Bug 31141

Summary: Poor VM performance (tar, mkisofs)
Product: [Retired] Red Hat Linux Reporter: Ed McKenzie <eem12>
Component: kernelAssignee: Stephen Tweedie <sct>
Status: CLOSED RAWHIDE QA Contact: Brock Organ <borgan>
Severity: medium Docs Contact:
Priority: medium    
Version: 7.1   
Target Milestone: ---   
Target Release: ---   
Hardware: i386   
OS: Linux   
Whiteboard:
Fixed In Version: Doc Type: Bug Fix
Doc Text:
Story Points: ---
Clone Of: Environment:
Last Closed: 2001-04-07 20:43:40 UTC Type: ---
Regression: --- Mount Type: ---
Documentation: --- CRM:
Verified Versions: Category: ---
oVirt Team: --- RHEL 7.3 requirements from Atomic Host:
Cloudforms Team: --- Target Upstream Version:
Embargoed:

Description Ed McKenzie 2001-03-09 05:31:18 UTC
After a backup cycle (tar, mkisofs, cdrecord...) the system slows to a
crawl. Large amounts of swap are being used -- actually, I'd say excessive,
since it seems to be greater than the address spaces of everything I'm
running. Bringing the system down to single doesn't improve things.

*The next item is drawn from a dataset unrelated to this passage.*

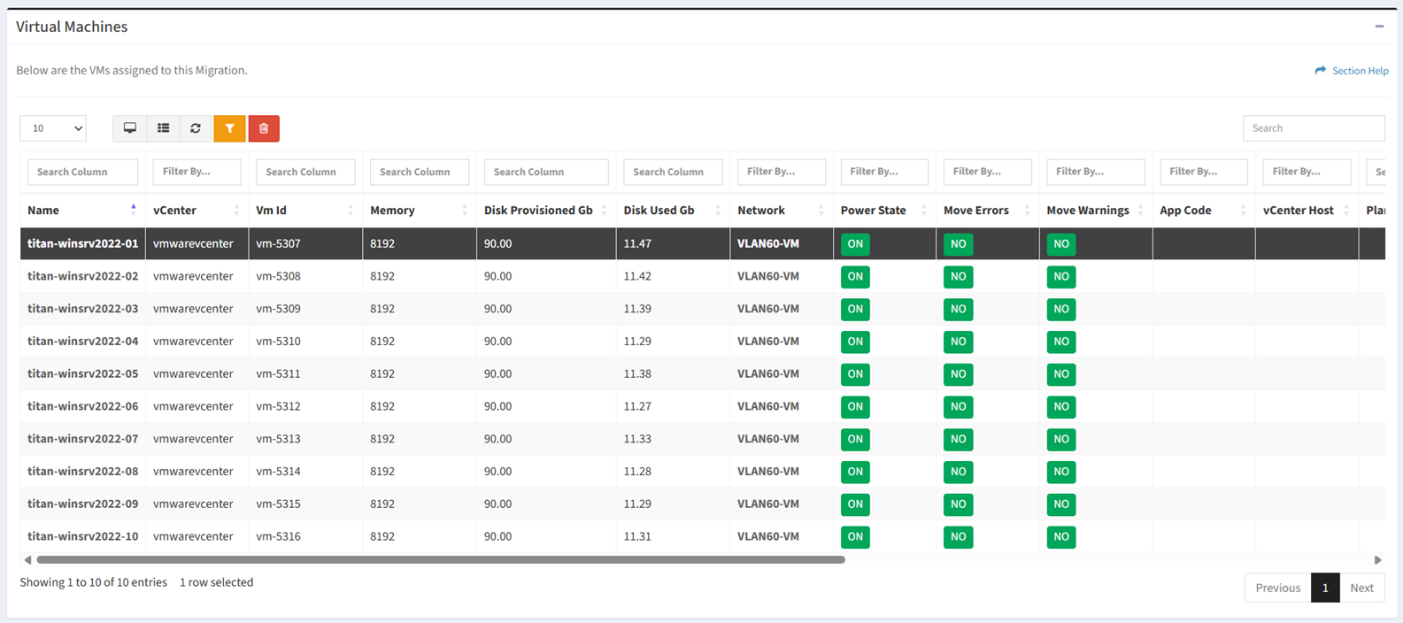The height and width of the screenshot is (623, 1403).
Task: Select the titan-winsrv2022-05 row
Action: coord(83,373)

Running 2.4.2-0.1.19. Incidentally, overall system performance and
interactivity during large tar/mkisofs operations is really bad compared to
2.2.16-22 or 2.2.17-14 -- the system is basically unusable under 2.4.x.

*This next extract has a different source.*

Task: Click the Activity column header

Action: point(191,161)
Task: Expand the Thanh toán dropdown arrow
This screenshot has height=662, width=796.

Comment 1 Michael K. Johnson 2001-03-13 04:10:02 UTC
This is probably a combination of several things, including a need for
more VM tuning, but if you are using SCSI it could also be a bug that
causes SCSI requests to be issued serially.

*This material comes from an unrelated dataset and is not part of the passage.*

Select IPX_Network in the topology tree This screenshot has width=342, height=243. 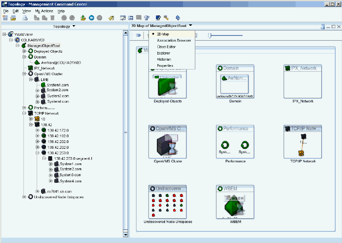click(x=44, y=68)
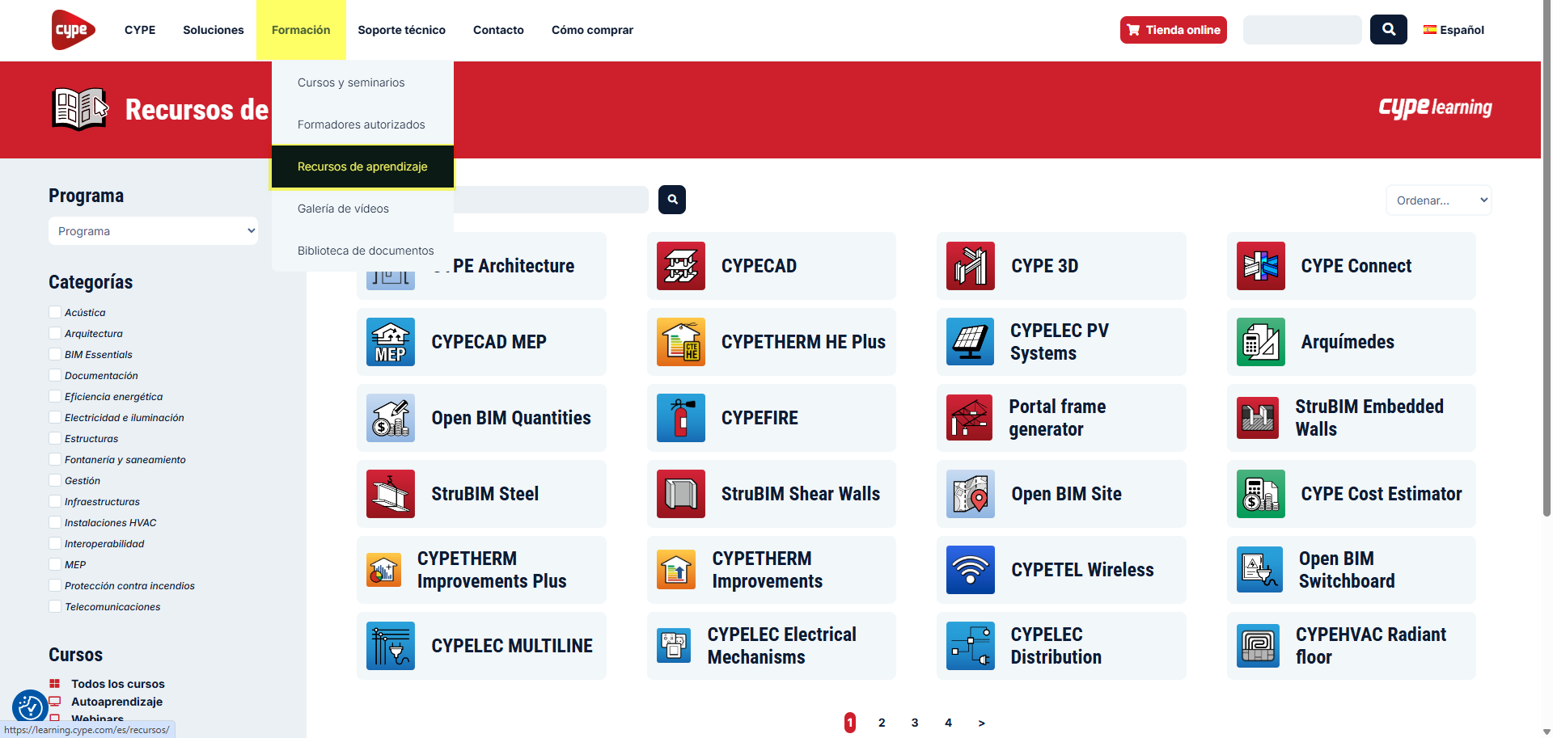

You might try the latest kernels from rawhide to see what kinds of
improvements (or not...) you find.  Thanks!

Comment 2 Ed McKenzie 2001-03-13 04:59:18 UTC
This is on IDE (on a Promise ATA66 controller.) I tested 2.4.2-0.1.25 today, and
while it does subjectively seem slightly less bad than 0.1.19 (?), it's still
worse than 2.2.19pre, where the mouse doesn't get choppy at all. This is all
subjective, of course. Things do get worse the longer they go, e.g. big tarfiles
really kill the system towards the end.

My feeling from looking at vmstat is that too much paging is going on, and
possibly the elevator is not tuned properly.

Comment 3 Ed McKenzie 2001-03-13 06:41:39 UTC
s/and possibly/and also possibly/

(the two items of speculation are not necessarily related)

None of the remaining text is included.